Exercise task –
Copy every one of the following lines word for word, leaving nothing out.

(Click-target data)
________________________________________

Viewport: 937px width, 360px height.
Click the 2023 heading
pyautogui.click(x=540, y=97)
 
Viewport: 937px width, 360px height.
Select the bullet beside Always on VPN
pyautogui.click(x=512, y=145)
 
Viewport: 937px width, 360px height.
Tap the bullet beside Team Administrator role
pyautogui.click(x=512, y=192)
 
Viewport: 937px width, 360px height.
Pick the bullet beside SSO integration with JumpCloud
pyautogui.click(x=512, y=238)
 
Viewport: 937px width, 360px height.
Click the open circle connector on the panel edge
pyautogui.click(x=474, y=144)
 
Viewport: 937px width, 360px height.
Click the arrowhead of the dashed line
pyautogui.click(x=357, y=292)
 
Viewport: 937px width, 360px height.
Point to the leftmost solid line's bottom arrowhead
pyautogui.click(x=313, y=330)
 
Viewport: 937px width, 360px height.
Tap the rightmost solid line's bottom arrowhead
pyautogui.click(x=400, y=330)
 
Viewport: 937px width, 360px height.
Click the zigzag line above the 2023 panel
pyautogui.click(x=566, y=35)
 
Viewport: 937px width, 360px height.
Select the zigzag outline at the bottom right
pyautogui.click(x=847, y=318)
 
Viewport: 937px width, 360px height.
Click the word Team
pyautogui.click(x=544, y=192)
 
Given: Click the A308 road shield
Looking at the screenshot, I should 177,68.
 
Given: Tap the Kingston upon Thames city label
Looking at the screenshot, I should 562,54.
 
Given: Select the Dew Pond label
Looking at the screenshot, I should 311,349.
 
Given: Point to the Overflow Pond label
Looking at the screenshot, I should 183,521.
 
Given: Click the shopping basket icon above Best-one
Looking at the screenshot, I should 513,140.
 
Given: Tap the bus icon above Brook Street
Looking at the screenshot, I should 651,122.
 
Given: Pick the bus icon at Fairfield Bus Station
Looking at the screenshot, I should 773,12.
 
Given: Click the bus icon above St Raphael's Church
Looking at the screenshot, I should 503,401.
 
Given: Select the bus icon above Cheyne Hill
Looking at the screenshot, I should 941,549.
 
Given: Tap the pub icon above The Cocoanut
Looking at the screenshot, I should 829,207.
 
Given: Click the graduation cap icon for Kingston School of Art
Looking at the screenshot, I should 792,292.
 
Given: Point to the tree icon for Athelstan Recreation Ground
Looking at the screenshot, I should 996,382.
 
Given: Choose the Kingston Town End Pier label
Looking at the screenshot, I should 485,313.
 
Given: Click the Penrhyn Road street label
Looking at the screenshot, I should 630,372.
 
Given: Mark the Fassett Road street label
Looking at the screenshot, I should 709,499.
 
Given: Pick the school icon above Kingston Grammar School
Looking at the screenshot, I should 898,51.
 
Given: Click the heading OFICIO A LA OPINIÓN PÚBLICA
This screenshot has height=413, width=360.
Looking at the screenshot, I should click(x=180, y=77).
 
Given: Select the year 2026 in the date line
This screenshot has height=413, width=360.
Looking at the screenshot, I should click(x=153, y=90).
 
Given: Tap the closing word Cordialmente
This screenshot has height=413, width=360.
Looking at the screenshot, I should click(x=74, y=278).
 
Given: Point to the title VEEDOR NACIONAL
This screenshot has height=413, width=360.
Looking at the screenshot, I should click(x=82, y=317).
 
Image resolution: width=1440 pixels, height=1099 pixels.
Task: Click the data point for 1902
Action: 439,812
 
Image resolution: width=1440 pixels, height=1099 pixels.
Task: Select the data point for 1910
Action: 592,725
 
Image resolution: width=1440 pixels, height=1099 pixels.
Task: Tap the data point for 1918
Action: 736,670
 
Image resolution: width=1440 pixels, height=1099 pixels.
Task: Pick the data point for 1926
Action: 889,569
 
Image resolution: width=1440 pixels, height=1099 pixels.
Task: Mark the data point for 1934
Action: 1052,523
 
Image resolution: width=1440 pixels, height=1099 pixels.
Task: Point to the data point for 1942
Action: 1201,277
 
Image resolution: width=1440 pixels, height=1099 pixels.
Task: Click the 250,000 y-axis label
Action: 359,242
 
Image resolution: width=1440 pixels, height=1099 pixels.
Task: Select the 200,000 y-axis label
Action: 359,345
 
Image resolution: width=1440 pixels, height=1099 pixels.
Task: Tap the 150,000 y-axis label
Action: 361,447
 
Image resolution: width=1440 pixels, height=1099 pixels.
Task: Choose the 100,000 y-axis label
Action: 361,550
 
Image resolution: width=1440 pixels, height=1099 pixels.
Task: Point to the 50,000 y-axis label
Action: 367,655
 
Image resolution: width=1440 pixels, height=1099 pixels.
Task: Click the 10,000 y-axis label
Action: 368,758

________________________________________

Expected output –
Viewport: 937px width, 360px height.
Click the 2023 heading
pyautogui.click(x=540, y=97)
 
Viewport: 937px width, 360px height.
Select the bullet beside Always on VPN
pyautogui.click(x=512, y=145)
 
Viewport: 937px width, 360px height.
Tap the bullet beside Team Administrator role
pyautogui.click(x=512, y=192)
 
Viewport: 937px width, 360px height.
Pick the bullet beside SSO integration with JumpCloud
pyautogui.click(x=512, y=238)
 
Viewport: 937px width, 360px height.
Click the open circle connector on the panel edge
pyautogui.click(x=474, y=144)
 
Viewport: 937px width, 360px height.
Click the arrowhead of the dashed line
pyautogui.click(x=357, y=292)
 
Viewport: 937px width, 360px height.
Point to the leftmost solid line's bottom arrowhead
pyautogui.click(x=313, y=330)
 
Viewport: 937px width, 360px height.
Tap the rightmost solid line's bottom arrowhead
pyautogui.click(x=400, y=330)
 
Viewport: 937px width, 360px height.
Click the zigzag line above the 2023 panel
pyautogui.click(x=566, y=35)
 
Viewport: 937px width, 360px height.
Select the zigzag outline at the bottom right
pyautogui.click(x=847, y=318)
 
Viewport: 937px width, 360px height.
Click the word Team
pyautogui.click(x=544, y=192)
 
Given: Click the A308 road shield
Looking at the screenshot, I should 177,68.
 
Given: Tap the Kingston upon Thames city label
Looking at the screenshot, I should 562,54.
 
Given: Select the Dew Pond label
Looking at the screenshot, I should 311,349.
 
Given: Point to the Overflow Pond label
Looking at the screenshot, I should 183,521.
 
Given: Click the shopping basket icon above Best-one
Looking at the screenshot, I should 513,140.
 
Given: Tap the bus icon above Brook Street
Looking at the screenshot, I should 651,122.
 
Given: Pick the bus icon at Fairfield Bus Station
Looking at the screenshot, I should 773,12.
 
Given: Click the bus icon above St Raphael's Church
Looking at the screenshot, I should 503,401.
 
Given: Select the bus icon above Cheyne Hill
Looking at the screenshot, I should 941,549.
 
Given: Tap the pub icon above The Cocoanut
Looking at the screenshot, I should 829,207.
 
Given: Click the graduation cap icon for Kingston School of Art
Looking at the screenshot, I should 792,292.
 
Given: Point to the tree icon for Athelstan Recreation Ground
Looking at the screenshot, I should 996,382.
 
Given: Choose the Kingston Town End Pier label
Looking at the screenshot, I should 485,313.
 
Given: Click the Penrhyn Road street label
Looking at the screenshot, I should 630,372.
 
Given: Mark the Fassett Road street label
Looking at the screenshot, I should 709,499.
 
Given: Pick the school icon above Kingston Grammar School
Looking at the screenshot, I should 898,51.
 
Given: Click the heading OFICIO A LA OPINIÓN PÚBLICA
This screenshot has height=413, width=360.
Looking at the screenshot, I should click(x=180, y=77).
 
Given: Select the year 2026 in the date line
This screenshot has height=413, width=360.
Looking at the screenshot, I should click(x=153, y=90).
 
Given: Tap the closing word Cordialmente
This screenshot has height=413, width=360.
Looking at the screenshot, I should click(x=74, y=278).
 
Given: Point to the title VEEDOR NACIONAL
This screenshot has height=413, width=360.
Looking at the screenshot, I should click(x=82, y=317).
 
Image resolution: width=1440 pixels, height=1099 pixels.
Task: Click the data point for 1902
Action: 439,812
 
Image resolution: width=1440 pixels, height=1099 pixels.
Task: Select the data point for 1910
Action: 592,725
 
Image resolution: width=1440 pixels, height=1099 pixels.
Task: Tap the data point for 1918
Action: 736,670
 
Image resolution: width=1440 pixels, height=1099 pixels.
Task: Pick the data point for 1926
Action: 889,569
 
Image resolution: width=1440 pixels, height=1099 pixels.
Task: Mark the data point for 1934
Action: 1052,523
 
Image resolution: width=1440 pixels, height=1099 pixels.
Task: Point to the data point for 1942
Action: 1201,277
 
Image resolution: width=1440 pixels, height=1099 pixels.
Task: Click the 250,000 y-axis label
Action: 359,242
 
Image resolution: width=1440 pixels, height=1099 pixels.
Task: Select the 200,000 y-axis label
Action: 359,345
 
Image resolution: width=1440 pixels, height=1099 pixels.
Task: Tap the 150,000 y-axis label
Action: 361,447
 
Image resolution: width=1440 pixels, height=1099 pixels.
Task: Choose the 100,000 y-axis label
Action: 361,550
 
Image resolution: width=1440 pixels, height=1099 pixels.
Task: Point to the 50,000 y-axis label
Action: 367,655
 
Image resolution: width=1440 pixels, height=1099 pixels.
Task: Click the 10,000 y-axis label
Action: 368,758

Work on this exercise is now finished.